====== Record extracts
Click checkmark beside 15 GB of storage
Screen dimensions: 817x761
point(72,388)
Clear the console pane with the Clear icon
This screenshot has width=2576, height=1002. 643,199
============
====== Record extracts
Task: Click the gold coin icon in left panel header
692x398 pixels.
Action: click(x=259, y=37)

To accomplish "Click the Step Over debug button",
============
Work to complete: Working from the records above, write out verbatim only the lines from the line containing "692x398 pixels." through the line containing "the Step Over".

Exercise output:
692x398 pixels.
Action: click(x=259, y=37)

To accomplish "Click the Step Over debug button",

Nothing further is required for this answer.